В пятнадцать лет Даня со школьного компьютера нашел Дану во «Вконтакте»; в статусе значилось «замужем», и Дане снова хотелось кричать от злости в подушку и изрезать худенький матрас. Тогда он решил, что сдаст физику и алгебру, чтобы поступить на физмат в город, куда уехала Дана. Точные науки даются проще, чем гуманитарные, в конце концов, математика научила писать одно и держать другое в уме; в конце концов, закон Кулона прямо указывает, что противоположности притягиваются, его глаза голубые, как небо днем, — ее темные, как ночь; в конце концов, что значит «замужем»? Ее мужу, наверное, много лет, он невынослив, носит пузо и точно не понимает, как Дану нужно любить. Тогда, в пятнадцать, Даня засыпал с невинными мыслями о поцелуе на день рождения, он лелеял прикосновение губ, как берегут воспоминание о лучике солнца, промелькнувшему в грузных и мрачных тучах, с каждой ночью заходя в фантазиях дальше и дальше. В шестнадцать он уже думал о том, что с ней это можно делать небольно, что с ней это можно делать очень даже хорошо. Теперь же, в неполные восемнадцать, Даня точно знает, что он бы сделал это восхитительно, так, чтобы она задыхалась и захлебывалась стоном. Даня делал это много, много раз — однажды после летних каникул Даня просто вернулся в школу рослым широкоплечим парнем, и девушки смотрят на него из-под опущенных ресниц, а он смотрит на них и пытается в каждой найти Дану.

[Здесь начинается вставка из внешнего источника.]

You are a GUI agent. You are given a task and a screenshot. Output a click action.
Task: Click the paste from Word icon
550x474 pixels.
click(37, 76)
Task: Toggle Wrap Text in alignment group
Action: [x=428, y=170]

Даня сжимает челюсть, сжимает виски пальцами. Где Андрей? Какого хрена так долго? Он встает, мерит шагами кухню. Может, уговорил тетю Нину записать десятку в долг? Мысли в голову лезут разные: что, если дядя Игорь и тетя Асель разругались? Тогда, наверное, надо сблизиться с дядей Игорем — они с Даной очень и очень близки, от него можно многое узнать. Пара крепких рукопожатий, и… Что он любит? Рыбалка? Охота? Даня встает, упираясь руками в стол, морщит лоб, вспоминая. Нет, ничего о дяде Игоре нет, кроме того, что он очень любит Дану. Даня тоже очень любит Дану, он укололся о розовый шип, и она проросла внутрь, в кожу, мясо, кость; пробралась в вены и течет с кровью к сердцу. Даня слишком любит Дану; он загадал ее на десять лет и, если нужно, он подберется к отчиму; к матери, станет самым желанным гостем, узнает адреса, номер квартиры; он сдаст экзамены и станет учиться в ее городе; потом он случайно встретит ее на улице, подарит букет роз — бордовых самых (он и сам понимает, пожалуй, что пошло и тривиально, но хочется, чтобы красиво, пышно, чтобы красно́, как кровь), он даже красть ее не станет, даже мужа ее не тронет, он да…

Даня косит глаза к коридору, когда слышит, как открывается входная дверь. Встает, уперевшись поясницей в столешницу, ленивым движением пальца чертит на полосы обложке учебника, похожей на клеенку. Пытается привести дыхание в норму, делает вдох — замирает — короткий выдох. Андрей принес мороза, он потирает покрасневшие руки, как муха над вареньем.

— Че, дай тридцатчик? — опускается на табурет, где сидел Даня, смахивает снег с жидких и грязных волос. Так и ходил — в куртке на голый торс.

Интересно, думает Даня, в ее городе сейчас такой же холод? Он молчит, скрещивает руки на груди, поворачивается к окну. Греет ли ее муж? Надеюсь, нет, надеюсь, он не касается плеч, ключиц, надеюсь, они спят порознь, надеюсь, холод в городе и в постели. Он резко выпрямляется, подходит к плите. Вспыхивает голубой обруч, огонек за огоньком, вода из крана пузырится, наполняя железный чайник с облупленной краской и неработающим свистком. Слышно, как за спиной ерзает Андрей, дует в ладони, сложив замерзшие руки ковшиком.

— Это ты хорошо с чаем придумал. На улице дубак страшенный, — он вдруг замирает, вжимает голову в плечи. — Слышишь? Диван затаскивают.

Грузчики задевают железную дверь, и из коридора слышен шум. Не закрыл внутреннюю? Ясно. Торопится получить тридцать рублей и сбегать за спиртным. Даня берет со стола железную банку кофе, насыпает в кружку, заливает кипятком, помешивает. Андрей поднимает глаза, взгляд обиженный.

— А мне?

А тебе можно случайно опрокинуть чайник на ноги или просто полить сверху, в самое темечко, откуда растут редеющие волоски, чтобы посмотреть, как будет сворачиваться лепестками кожа. Даня берет со стола вторую кружку, смотрит вопросительно, Андрей качает башкой.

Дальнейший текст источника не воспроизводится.